_Problema proposto 1_
Responda, com base no texto sobre trail running:
(a) Numa maratona, qual é o maior desafio das provas?
(b) Que entidade descreve os procedimentos recomendados perante um atleta lesionado no percurso?
(c) Que partes do equipamento é comum ceder a um atleta em dificuldade?
_Problema proposto 2_
Prolongue o texto sobre trail running a partir da última frase apresentada.

_Documento de origem_
4 – Adquirir material técnico com o qual se sinta cómodo (falaremos disto mais à frente).

Em jeito de conclusão, ainda antes de passarmos à fase dos equipamentos, a verdade é que qualquer pessoa pode concluir uma prova de trail running se se submeter a um plano de treino de acordo com a sua capacidade atlética, que esteja em perfeita condição física e trace objetivos realistas e concretizáveis. O trail running serve para se testar e superar, prova após prova.

Espírito de solidariedade
Uma das características mais fortes desta modalidade é o espírito de camaradagem existente entre todos os atletas. Se numa maratona um corredor tiver um entorse, são raros os que param para ajudar, visto que o cronómetro é o maior desafio nestas provas.

Por sua vez, “as diretrizes no trail são diferentes e encontrar um atleta lesionado no meio do percurso e não parar é algo impensável. Existem procedimentos que são recomendados nestas situações, tais como permanecer junto do atleta, verificar se está em condições de transitar até ao próximo posto de abastecimento e, caso não esteja, ficar com ele até se aproximar outro atleta que venha de trás e fique com ele para que o primeiro possa avançar até encontrar um elemento da organização que possa auxiliar”, explica a Associação de Trail Running de Portugal. A verdade é que nunca se deixa ninguém sozinho no trail e até é comum ceder parte do equipamento (água e alimentação) a um atleta que esteja em dificuldade.

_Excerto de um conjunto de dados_
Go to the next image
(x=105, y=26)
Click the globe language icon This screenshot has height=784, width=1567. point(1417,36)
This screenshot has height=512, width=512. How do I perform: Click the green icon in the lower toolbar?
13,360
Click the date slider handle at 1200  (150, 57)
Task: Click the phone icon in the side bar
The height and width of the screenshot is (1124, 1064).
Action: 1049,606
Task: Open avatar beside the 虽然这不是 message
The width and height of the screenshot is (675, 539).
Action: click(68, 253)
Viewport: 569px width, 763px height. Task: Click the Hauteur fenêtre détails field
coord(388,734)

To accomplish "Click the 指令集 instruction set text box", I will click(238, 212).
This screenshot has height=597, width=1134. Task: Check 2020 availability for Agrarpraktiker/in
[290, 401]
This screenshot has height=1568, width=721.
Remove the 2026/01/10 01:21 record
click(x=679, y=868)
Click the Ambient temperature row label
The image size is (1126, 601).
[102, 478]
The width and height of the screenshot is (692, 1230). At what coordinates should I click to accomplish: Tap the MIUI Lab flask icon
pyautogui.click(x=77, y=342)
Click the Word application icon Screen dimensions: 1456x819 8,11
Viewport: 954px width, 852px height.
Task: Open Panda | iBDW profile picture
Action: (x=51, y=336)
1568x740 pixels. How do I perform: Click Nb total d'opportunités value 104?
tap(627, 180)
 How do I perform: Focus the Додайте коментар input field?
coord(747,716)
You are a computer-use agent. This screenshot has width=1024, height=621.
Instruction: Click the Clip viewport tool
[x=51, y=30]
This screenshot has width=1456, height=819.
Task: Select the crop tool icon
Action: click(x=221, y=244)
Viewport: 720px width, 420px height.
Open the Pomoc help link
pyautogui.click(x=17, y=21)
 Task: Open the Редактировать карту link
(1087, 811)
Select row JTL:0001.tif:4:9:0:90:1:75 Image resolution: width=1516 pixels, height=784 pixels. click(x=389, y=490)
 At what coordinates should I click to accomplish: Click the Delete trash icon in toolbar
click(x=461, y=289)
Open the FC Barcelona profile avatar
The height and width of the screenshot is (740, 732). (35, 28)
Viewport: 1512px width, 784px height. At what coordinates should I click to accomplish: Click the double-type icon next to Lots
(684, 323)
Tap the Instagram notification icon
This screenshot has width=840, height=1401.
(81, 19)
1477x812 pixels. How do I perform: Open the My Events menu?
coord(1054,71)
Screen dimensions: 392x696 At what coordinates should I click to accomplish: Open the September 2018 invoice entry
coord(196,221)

_Resposta esperada 1_
(a) O cronómetro.
(b) A Associação de Trail Running de Portugal.
(c) Água e alimentação.

_Resposta esperada 2_
Princípios gerais do treino
Caso tenha alguma preparação física prévia, ou seja, já pedala, corre, nada, joga futebol ou basquetebol há mais de um ano, bastam-lhe algumas semanas de treino específico para poder enfrentar uma prova detrail running sem grandes dificuldades.

Mas não confunda concluir com ganhar: são coisas muito distintas! Porém, se vai partir do zero, terá que se submeter a um plano de treino muito mais intenso e planificado. O segredo está no treino. Quanto mais (e melhor) treinar o seu corpo e a componente muscular, maiores serão as suas possibilidades de ser bem sucedido.

O ideal é treinar com alguém que se preocupe consigo, com os seus resultados, com a sua saúde e que esteja habituado às diferenças entre as corridas no asfalto e fora dele. Outro segredo, qualquer que seja o seu nível, “é o treino mais longo nos trilhos realizado em regime de endurance, o trabalho de limiar lático, e se possível o reforço muscular feito em ginásio (sobretudo excêntrico) e o trabalho propriocetivo. Não interessa se já competiu antes em modalidades de cross, asfalto ou pista, pois estes recursos são imprescindíveis e devem ser trabalhados de forma constante”, diz a Associação de Trail Running de Portugal.

Fazer boa gestão da nutrição e alimentação
Numa prova mais curta, os erros de uma má gestão da nutrição e hidratação são facilmente minimizados, dado que o corpo não está submetido a um esforço tão longo que possa desfalecer. “Numa prova de estrada estes aspetos são importantes para uma boa classificação, mas não são determinantes.

Por sua vez, numa prova de trail esta gestão é realmente determinante, pois mesmo uma prova de 21 km, por exemplo, pode demorar cerca de 3 horas ou mais a ser concluída num ambiente e terreno adversos, onde o desgaste físico é maior”, alerta o presidente da ATRP.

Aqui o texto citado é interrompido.